Rewrite the records from the line with "1351x639 pixels. At" up to and including the line with "coord(1103,77)", substituting "Sign out" for "Logout" and changing nothing else. Give only those lines.

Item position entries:
* Begin *
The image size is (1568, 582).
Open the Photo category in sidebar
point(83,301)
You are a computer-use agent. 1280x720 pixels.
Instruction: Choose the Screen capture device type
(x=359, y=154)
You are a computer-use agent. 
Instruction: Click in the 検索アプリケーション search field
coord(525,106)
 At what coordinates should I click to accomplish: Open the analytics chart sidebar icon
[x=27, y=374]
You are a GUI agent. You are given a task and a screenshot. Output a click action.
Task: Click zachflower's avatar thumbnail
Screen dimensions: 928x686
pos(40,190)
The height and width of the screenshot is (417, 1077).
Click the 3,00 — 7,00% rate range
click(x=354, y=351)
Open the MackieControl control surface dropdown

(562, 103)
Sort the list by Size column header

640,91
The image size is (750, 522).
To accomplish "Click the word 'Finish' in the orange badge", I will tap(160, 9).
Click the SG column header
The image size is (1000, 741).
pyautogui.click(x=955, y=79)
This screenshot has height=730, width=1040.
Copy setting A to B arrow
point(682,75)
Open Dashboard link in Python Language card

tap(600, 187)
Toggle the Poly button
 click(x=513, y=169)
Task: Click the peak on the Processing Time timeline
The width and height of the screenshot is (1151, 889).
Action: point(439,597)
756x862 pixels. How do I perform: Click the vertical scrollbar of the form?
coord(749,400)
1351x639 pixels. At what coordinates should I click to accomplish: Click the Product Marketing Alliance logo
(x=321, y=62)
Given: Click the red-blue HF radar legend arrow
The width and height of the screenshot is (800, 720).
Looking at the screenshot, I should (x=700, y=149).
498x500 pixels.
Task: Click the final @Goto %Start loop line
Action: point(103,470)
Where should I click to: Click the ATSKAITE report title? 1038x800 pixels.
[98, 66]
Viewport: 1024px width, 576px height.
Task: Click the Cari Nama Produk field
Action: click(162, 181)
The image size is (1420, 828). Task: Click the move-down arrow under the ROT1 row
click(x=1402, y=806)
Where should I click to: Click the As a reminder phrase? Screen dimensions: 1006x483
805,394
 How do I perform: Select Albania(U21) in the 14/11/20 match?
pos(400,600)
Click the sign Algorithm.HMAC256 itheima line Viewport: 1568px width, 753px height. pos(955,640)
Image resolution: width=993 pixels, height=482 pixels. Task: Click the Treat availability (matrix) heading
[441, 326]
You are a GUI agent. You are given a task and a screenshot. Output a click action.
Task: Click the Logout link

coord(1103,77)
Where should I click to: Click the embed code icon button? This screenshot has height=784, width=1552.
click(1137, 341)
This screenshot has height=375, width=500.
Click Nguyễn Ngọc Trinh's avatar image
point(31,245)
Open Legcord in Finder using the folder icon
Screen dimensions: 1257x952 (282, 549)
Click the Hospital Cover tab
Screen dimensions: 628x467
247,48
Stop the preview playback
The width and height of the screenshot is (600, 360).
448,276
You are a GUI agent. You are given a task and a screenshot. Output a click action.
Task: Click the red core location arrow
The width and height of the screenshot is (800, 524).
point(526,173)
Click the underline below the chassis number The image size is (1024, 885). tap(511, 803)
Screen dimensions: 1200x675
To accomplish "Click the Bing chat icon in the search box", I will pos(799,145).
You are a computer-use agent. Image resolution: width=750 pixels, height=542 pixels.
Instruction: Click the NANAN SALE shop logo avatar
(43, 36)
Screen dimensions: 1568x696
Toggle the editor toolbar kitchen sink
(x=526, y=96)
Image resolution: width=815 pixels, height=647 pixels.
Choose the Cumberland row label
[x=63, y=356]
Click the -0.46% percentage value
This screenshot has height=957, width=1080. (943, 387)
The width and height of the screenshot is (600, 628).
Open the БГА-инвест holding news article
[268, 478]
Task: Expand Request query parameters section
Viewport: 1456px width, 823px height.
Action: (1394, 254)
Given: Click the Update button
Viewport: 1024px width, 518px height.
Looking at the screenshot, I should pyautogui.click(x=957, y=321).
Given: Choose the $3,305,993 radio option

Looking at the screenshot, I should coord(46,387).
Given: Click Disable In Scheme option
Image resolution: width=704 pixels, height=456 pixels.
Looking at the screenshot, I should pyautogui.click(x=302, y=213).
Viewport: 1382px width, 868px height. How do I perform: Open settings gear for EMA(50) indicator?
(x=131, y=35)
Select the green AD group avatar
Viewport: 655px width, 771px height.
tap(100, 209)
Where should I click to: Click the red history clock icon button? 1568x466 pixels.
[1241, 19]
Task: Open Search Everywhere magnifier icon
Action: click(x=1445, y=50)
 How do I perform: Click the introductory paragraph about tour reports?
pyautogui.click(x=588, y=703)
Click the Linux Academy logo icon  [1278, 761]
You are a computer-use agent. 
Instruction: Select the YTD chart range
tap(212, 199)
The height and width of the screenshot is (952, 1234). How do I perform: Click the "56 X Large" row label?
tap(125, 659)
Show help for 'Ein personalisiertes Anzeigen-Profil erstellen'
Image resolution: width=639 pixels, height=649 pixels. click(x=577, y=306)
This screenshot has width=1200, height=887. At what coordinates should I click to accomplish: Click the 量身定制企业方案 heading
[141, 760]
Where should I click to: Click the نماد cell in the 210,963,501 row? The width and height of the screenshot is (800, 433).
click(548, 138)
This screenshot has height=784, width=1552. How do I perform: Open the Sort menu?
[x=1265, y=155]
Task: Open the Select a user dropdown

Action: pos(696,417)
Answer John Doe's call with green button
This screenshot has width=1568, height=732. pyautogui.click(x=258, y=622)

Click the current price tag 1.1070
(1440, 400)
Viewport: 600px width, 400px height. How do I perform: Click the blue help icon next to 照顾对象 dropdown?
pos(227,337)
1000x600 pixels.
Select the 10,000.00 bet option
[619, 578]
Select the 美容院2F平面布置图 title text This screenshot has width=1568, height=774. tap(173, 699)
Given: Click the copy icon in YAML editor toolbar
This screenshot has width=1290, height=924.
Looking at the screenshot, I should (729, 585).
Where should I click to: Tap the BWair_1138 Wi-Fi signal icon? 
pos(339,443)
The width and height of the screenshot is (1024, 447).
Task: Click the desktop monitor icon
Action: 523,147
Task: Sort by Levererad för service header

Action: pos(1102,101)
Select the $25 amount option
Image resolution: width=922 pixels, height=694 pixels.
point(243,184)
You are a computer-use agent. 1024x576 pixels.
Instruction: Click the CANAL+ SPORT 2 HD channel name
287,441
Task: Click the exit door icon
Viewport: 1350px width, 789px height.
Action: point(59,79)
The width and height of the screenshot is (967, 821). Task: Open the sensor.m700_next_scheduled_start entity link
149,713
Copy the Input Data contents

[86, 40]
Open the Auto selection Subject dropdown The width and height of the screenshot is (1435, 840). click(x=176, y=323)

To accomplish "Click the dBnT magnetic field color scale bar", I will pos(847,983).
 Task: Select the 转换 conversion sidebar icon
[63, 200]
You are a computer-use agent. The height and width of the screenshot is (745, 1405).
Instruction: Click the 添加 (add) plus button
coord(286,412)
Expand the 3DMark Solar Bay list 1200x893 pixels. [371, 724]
* End *
Written solution:
1351x639 pixels. At what coordinates should I click to accomplish: Click the Product Marketing Alliance logo
(x=321, y=62)
Given: Click the red-blue HF radar legend arrow
The width and height of the screenshot is (800, 720).
Looking at the screenshot, I should (x=700, y=149).
498x500 pixels.
Task: Click the final @Goto %Start loop line
Action: point(103,470)
Where should I click to: Click the ATSKAITE report title? 1038x800 pixels.
[98, 66]
Viewport: 1024px width, 576px height.
Task: Click the Cari Nama Produk field
Action: click(162, 181)
The image size is (1420, 828). Task: Click the move-down arrow under the ROT1 row
click(x=1402, y=806)
Where should I click to: Click the As a reminder phrase? Screen dimensions: 1006x483
805,394
 How do I perform: Select Albania(U21) in the 14/11/20 match?
pos(400,600)
Click the sign Algorithm.HMAC256 itheima line Viewport: 1568px width, 753px height. pos(955,640)
Image resolution: width=993 pixels, height=482 pixels. Task: Click the Treat availability (matrix) heading
[441, 326]
You are a GUI agent. You are given a task and a screenshot. Output a click action.
Task: Click the Sign out link

coord(1103,77)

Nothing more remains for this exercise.